THE DATA
____

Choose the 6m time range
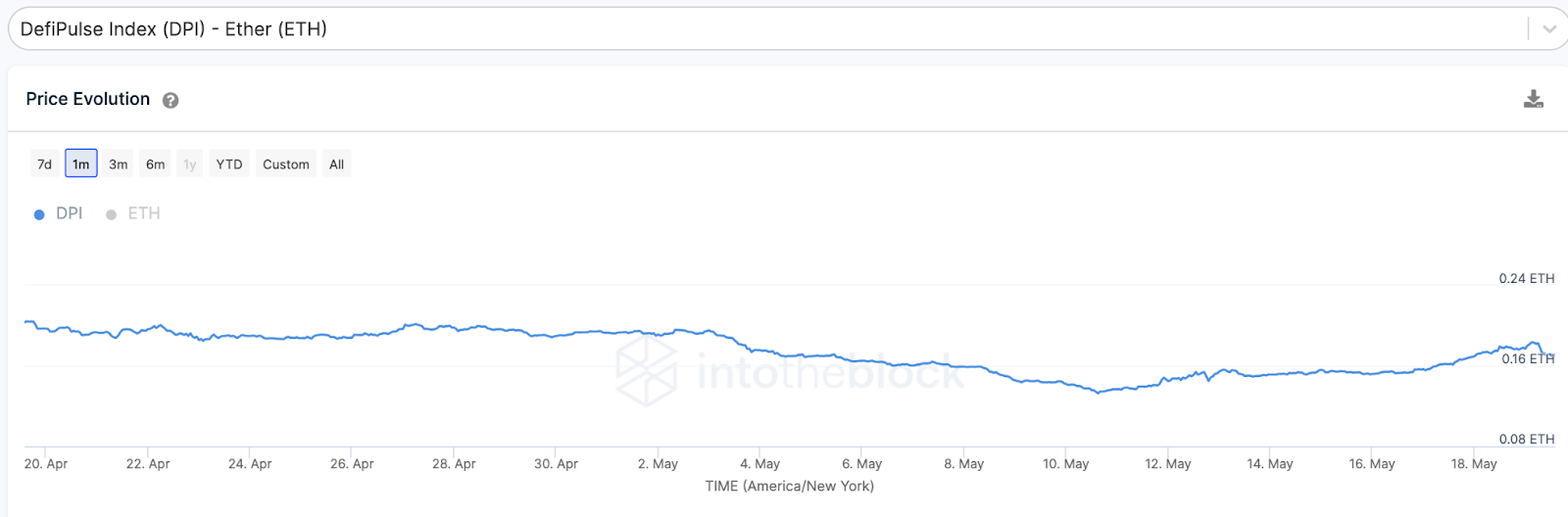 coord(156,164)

____

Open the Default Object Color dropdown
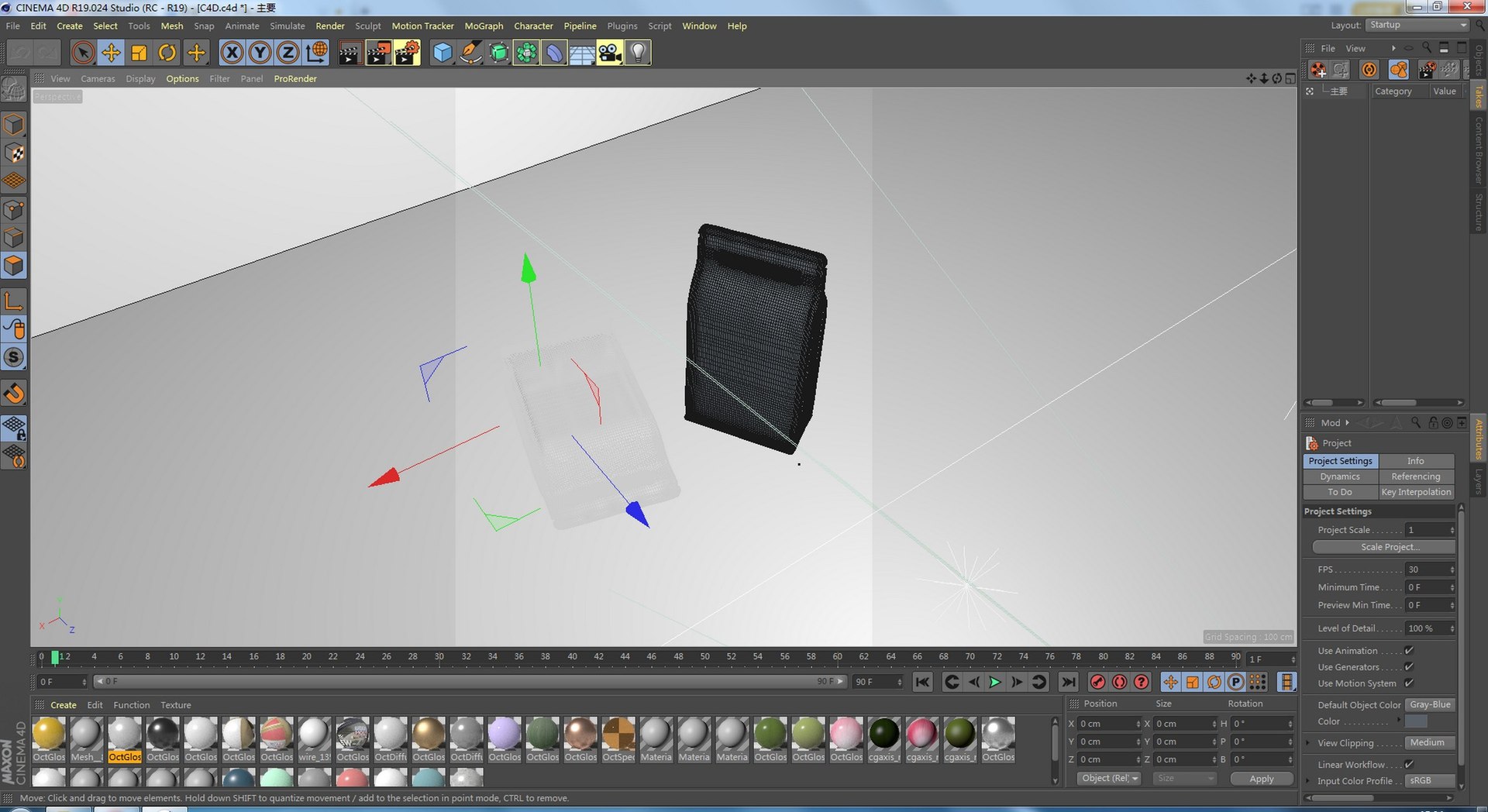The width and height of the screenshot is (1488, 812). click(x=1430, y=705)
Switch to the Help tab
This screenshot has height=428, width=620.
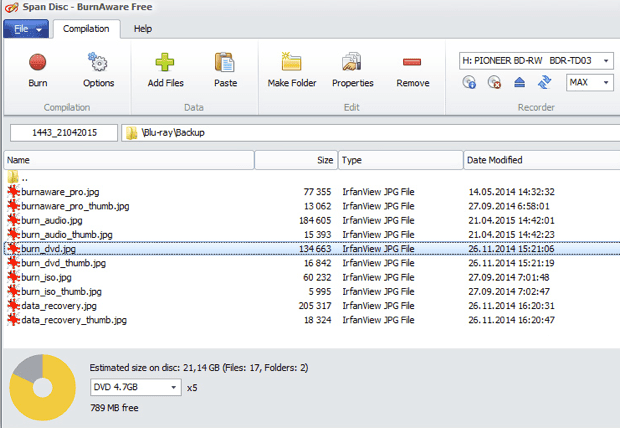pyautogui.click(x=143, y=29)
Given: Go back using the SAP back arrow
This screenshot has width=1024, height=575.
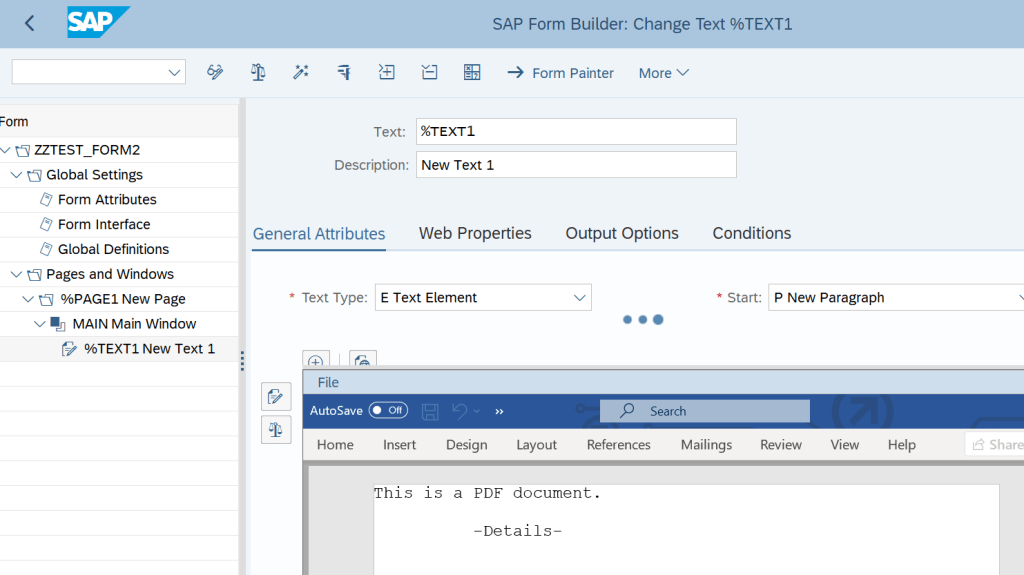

____

TASK
Beginning with the line containing "Given: Go back using the SAP back arrow" in the material above, copy every line exactly until you have copied the line containing "This screenshot has width=1024, height=575.".

EXERCISE RESPONSE
Given: Go back using the SAP back arrow
This screenshot has width=1024, height=575.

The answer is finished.